眉毛

いつの時代も、眉毛って、ある種の内面を測るバロメーターになっていませんか?



私が教えているクラスの中に、丸刈りあたまの男の子がいます。
夏休明けの二学期初めての授業で顔をあわせた時、思わず
「○○君、その眉毛、どうしちゃったの?」と聞いてしまったほど、すごい眉毛になっていました。薄くて、短くて、細い。大抵の子は前髪がついているので、眉毛の存在って、それほど大きくないんだけど、彼の場合、五分刈のヘアスタイルに、極道眉で、インパクト強すぎ。

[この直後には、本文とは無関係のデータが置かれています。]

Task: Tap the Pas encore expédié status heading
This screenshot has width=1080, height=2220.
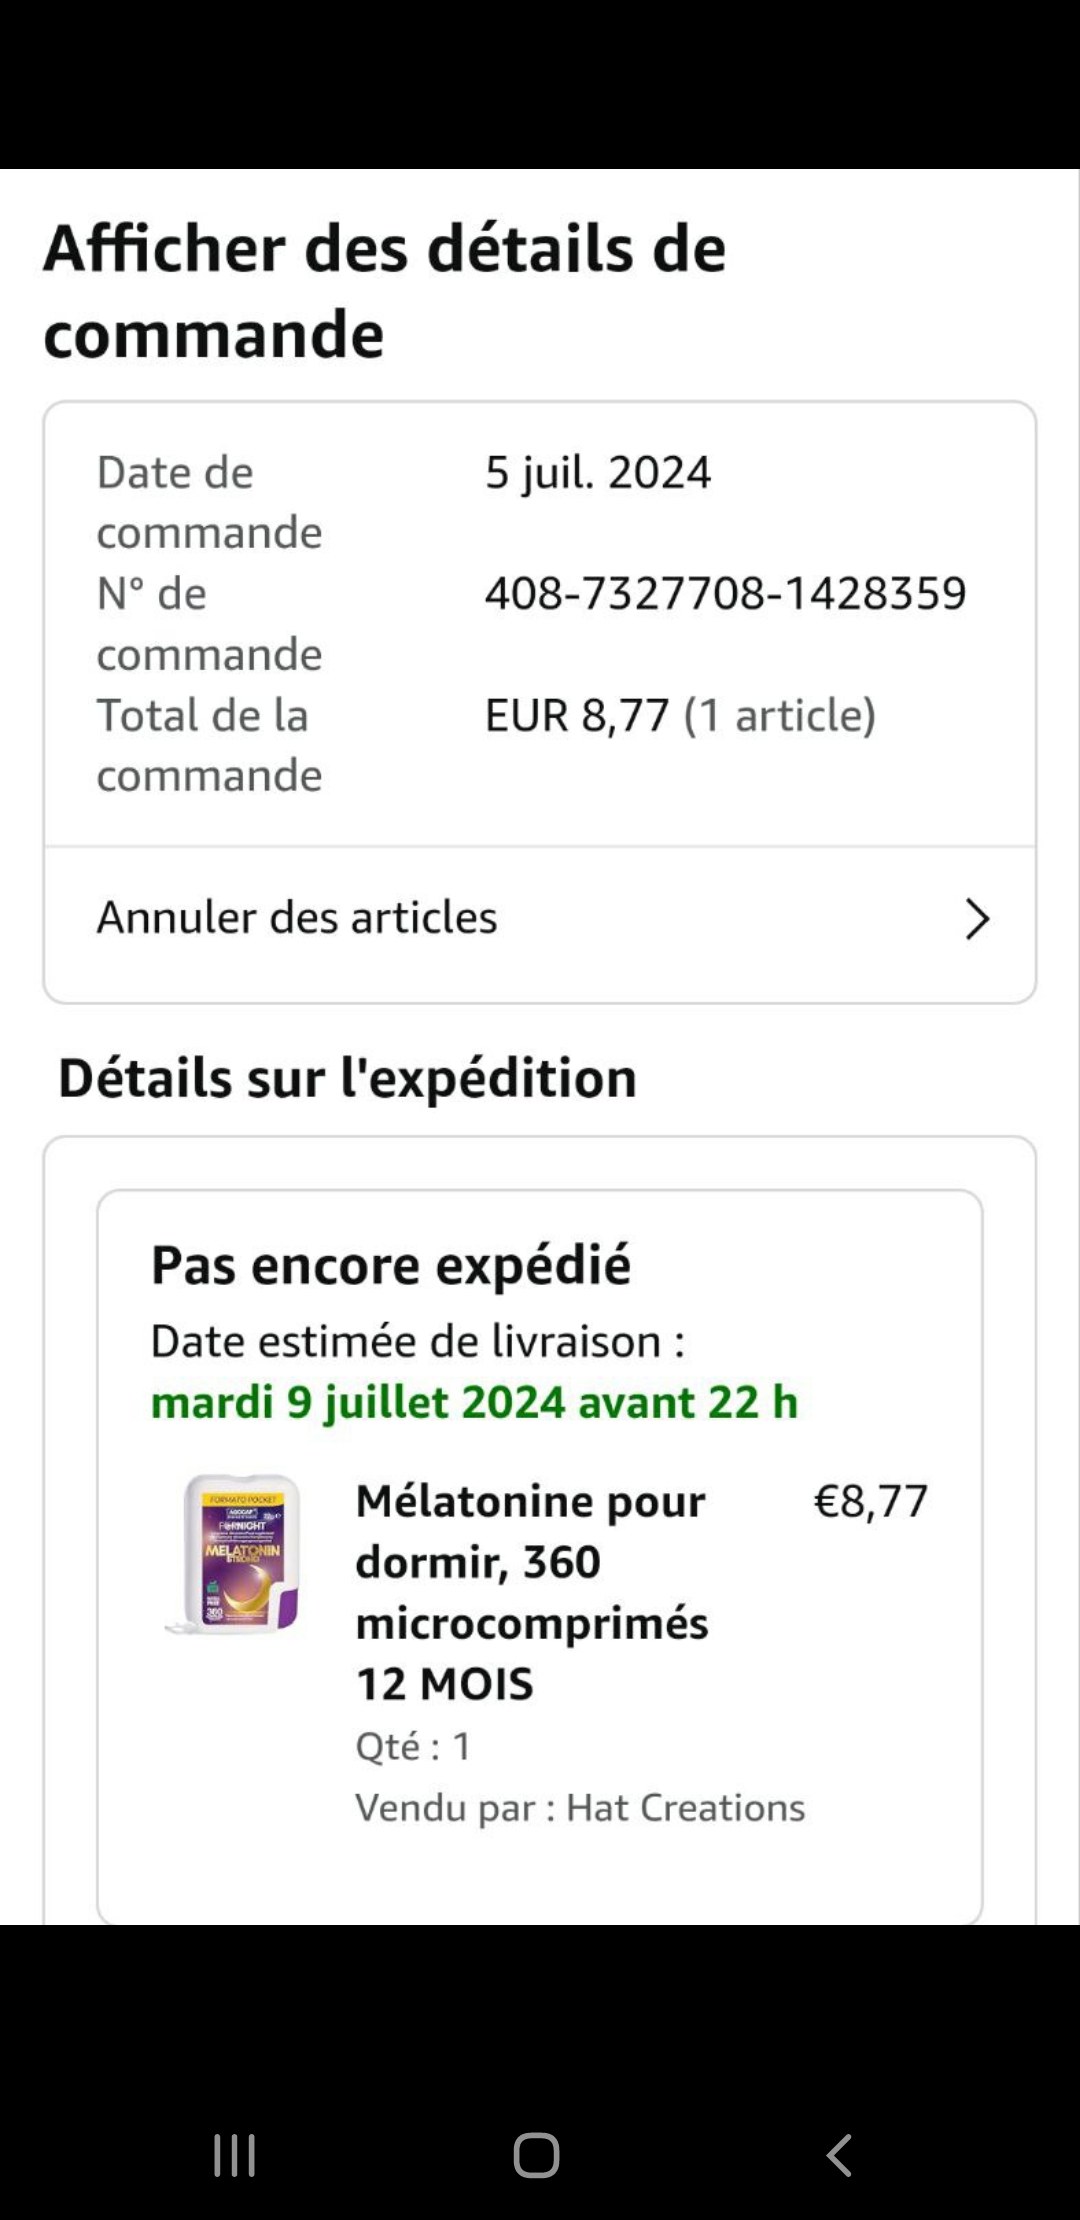Action: pos(391,1265)
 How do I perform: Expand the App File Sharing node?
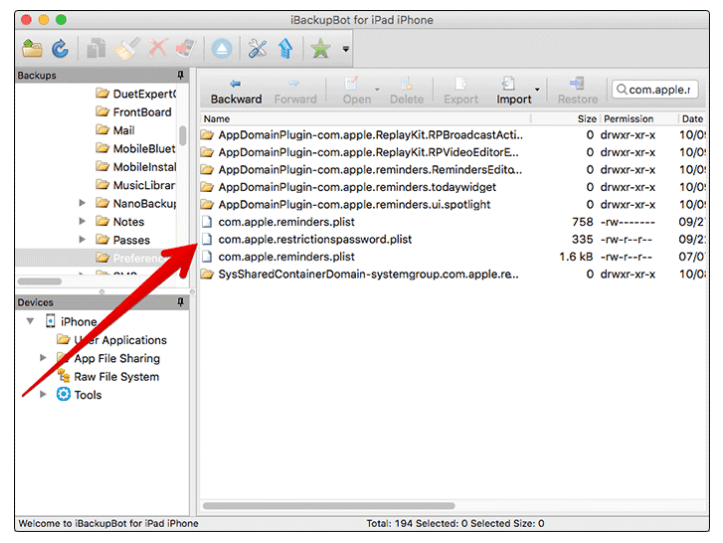pyautogui.click(x=43, y=358)
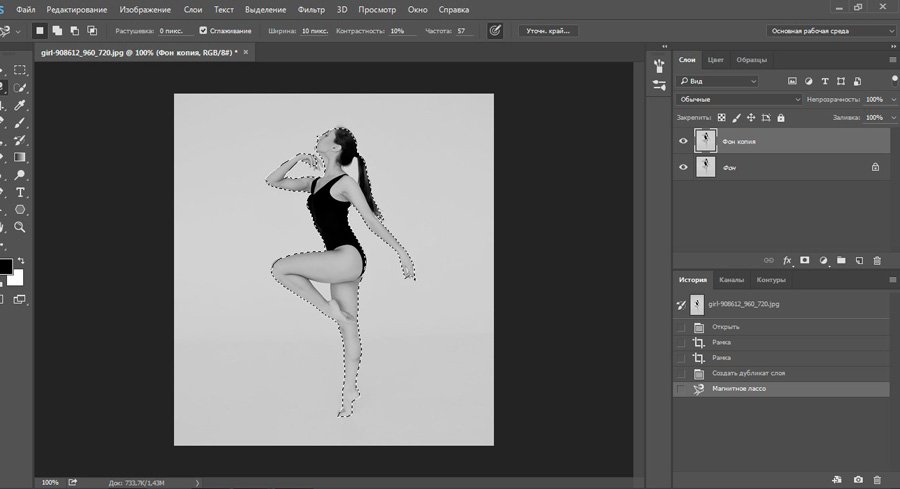Add a layer mask to layer
The width and height of the screenshot is (900, 489).
[x=805, y=260]
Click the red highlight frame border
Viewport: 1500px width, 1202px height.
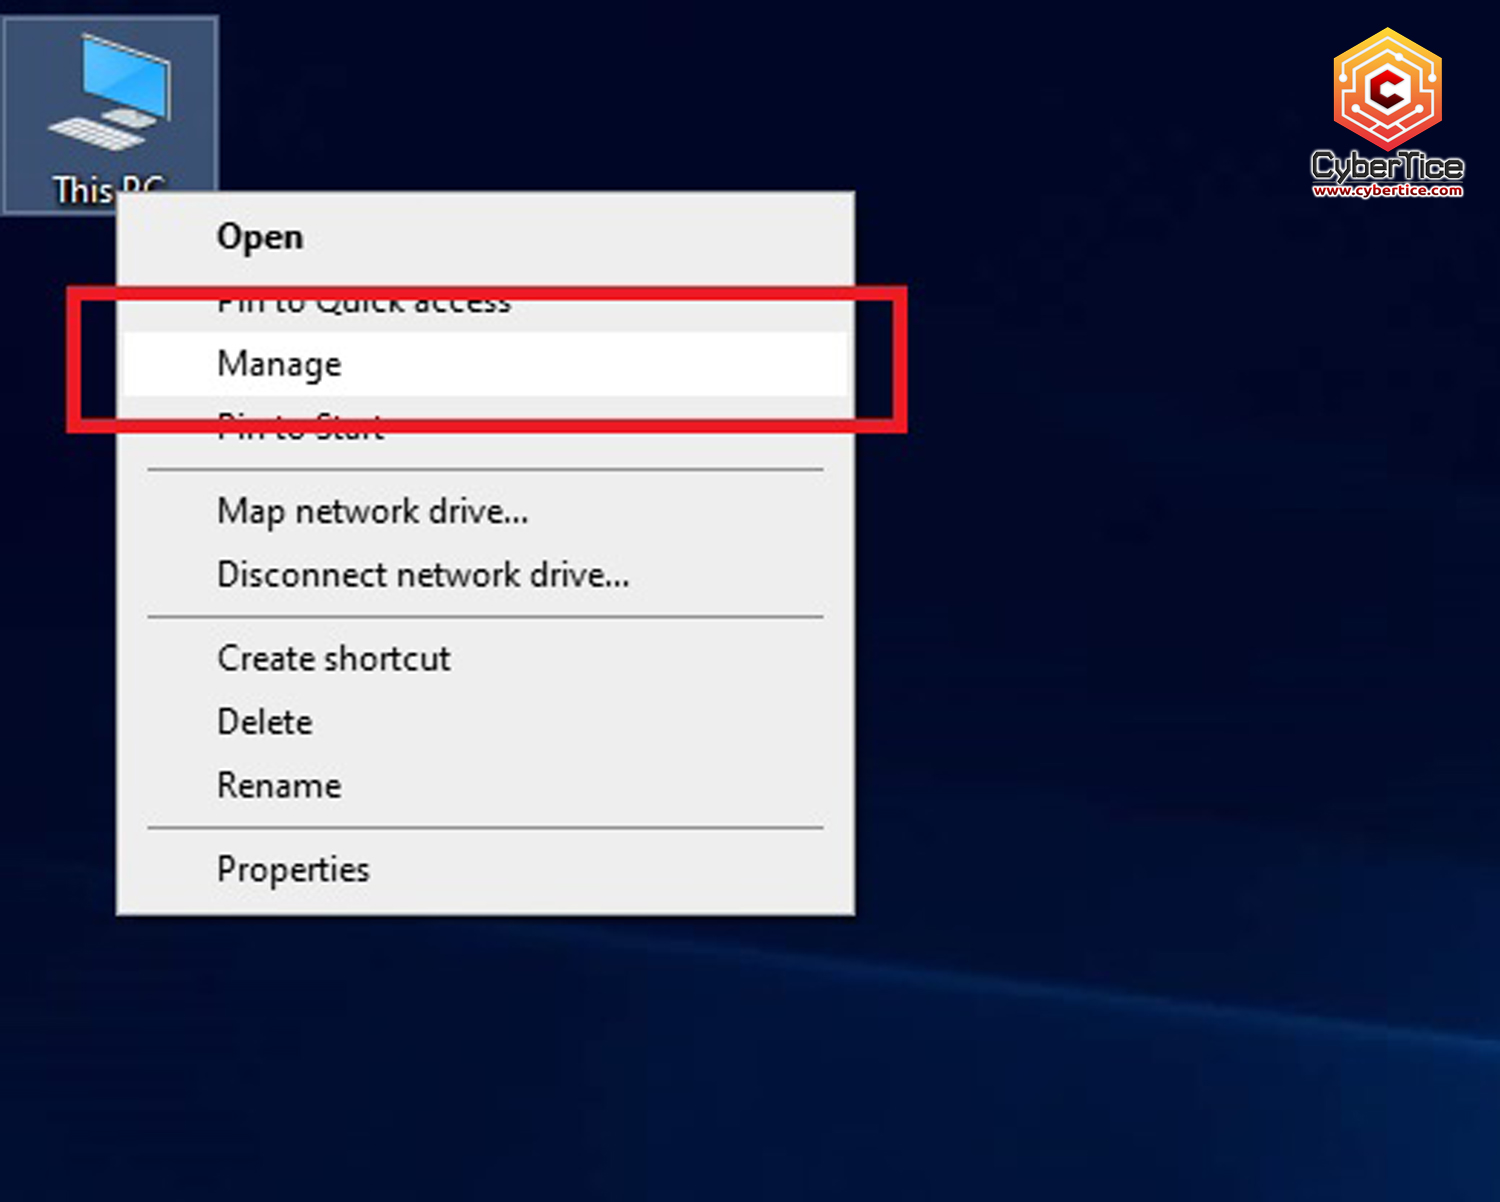pyautogui.click(x=901, y=360)
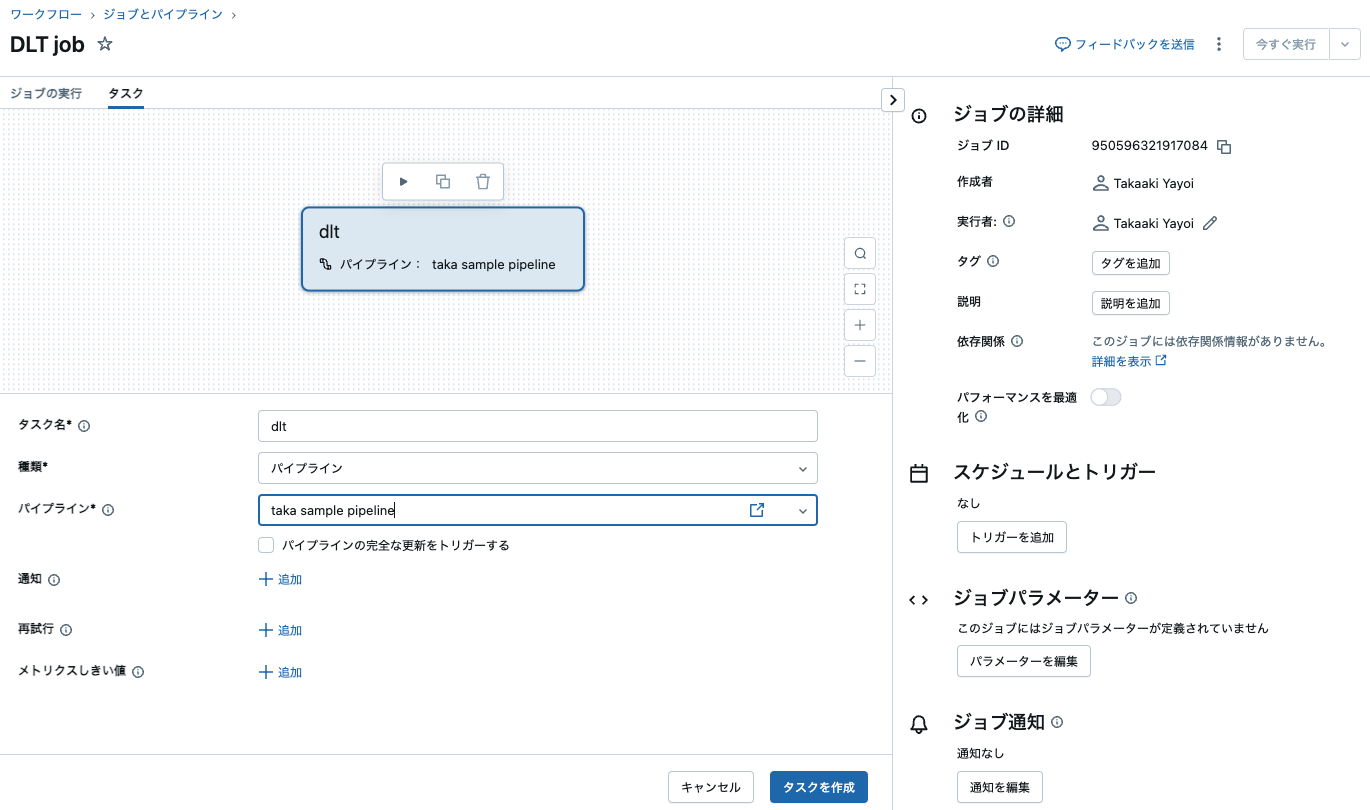The image size is (1370, 810).
Task: Copy the job ID to clipboard
Action: (x=1224, y=145)
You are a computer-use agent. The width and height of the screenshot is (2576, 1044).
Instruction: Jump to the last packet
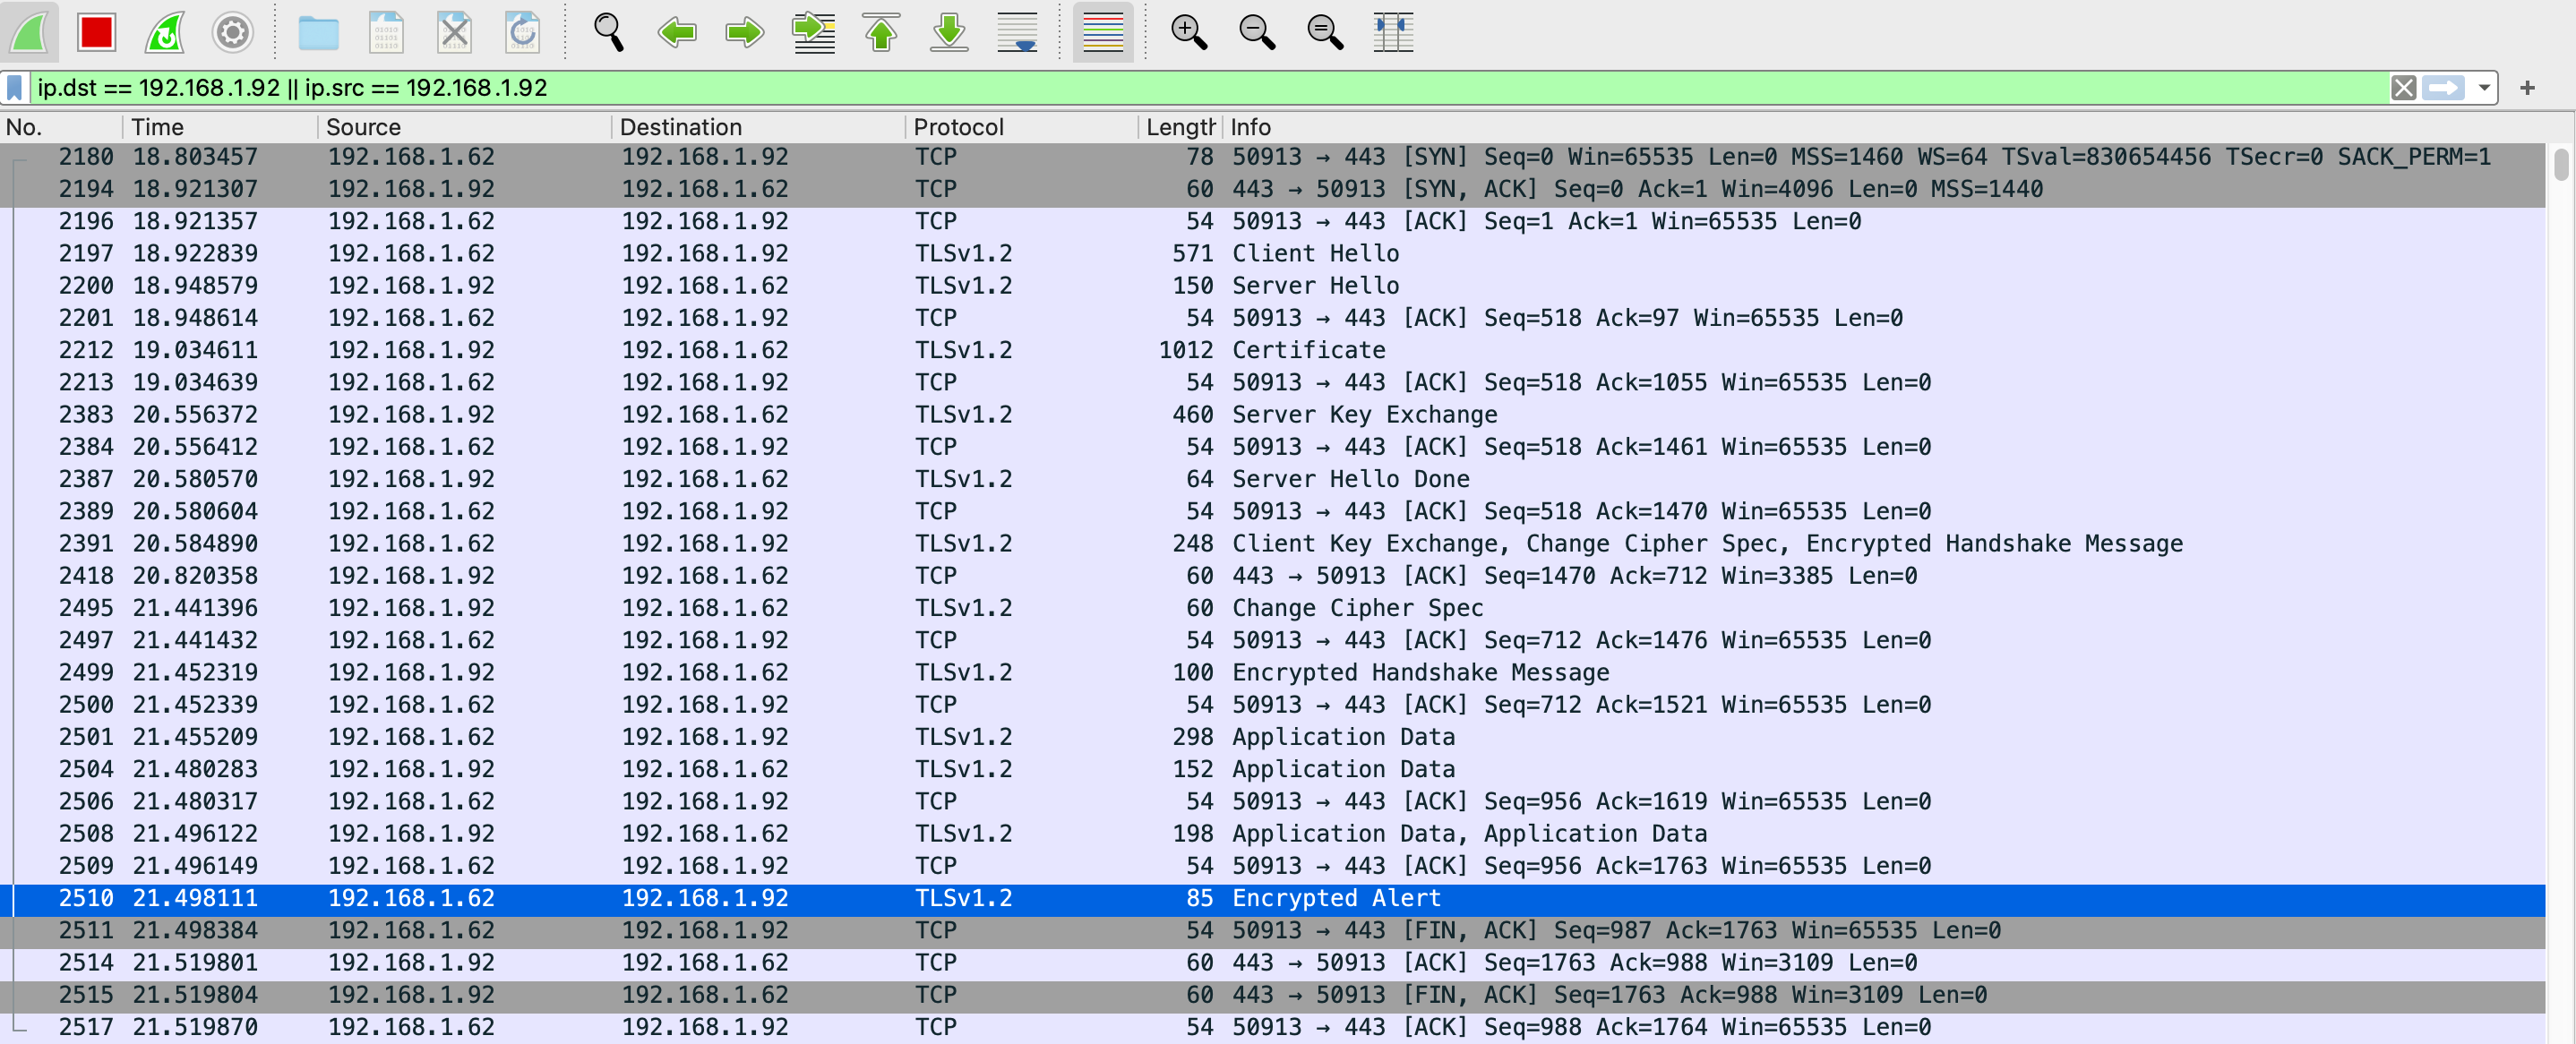949,33
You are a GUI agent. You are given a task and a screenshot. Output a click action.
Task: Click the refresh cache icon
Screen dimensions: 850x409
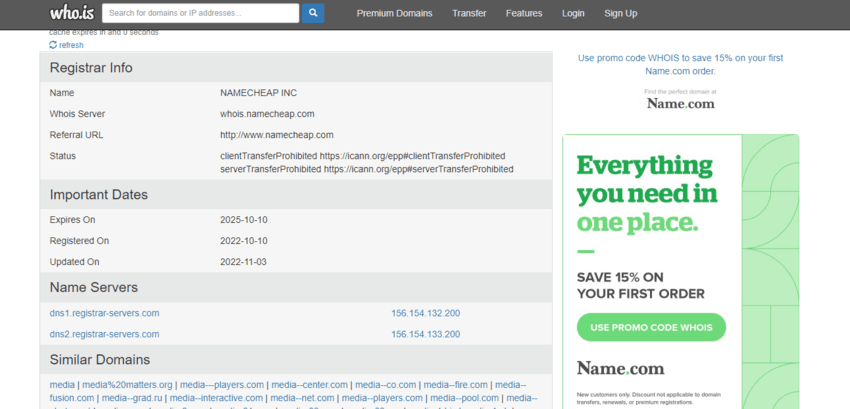pos(53,45)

女の子の場合は、もうちょっとデリケートなので、さすがに
「○○さん、その眉毛、ちょっと・・・」とは言えません。



実は、今日も来年度のクラス編成や担当学年の情報を得ようと、春休みに入って初めて、勤め先の中学を訪れてきました。
と、その時、職員室に入ってきた女子生徒をみて、息を呑んでしまいました。
眉の上半分を剃って細―――く整えているではありませんか。
細眉といえば、マリーネ・デートリッヒという女優さんの眉を思い浮かべると思いますが、あれとはちょっと別な細眉です。
マリーネの眉は、どちらかというと、眉の下の毛を極限まで抜いて、一本の毛が連なって細―――い眉を形作っていますね。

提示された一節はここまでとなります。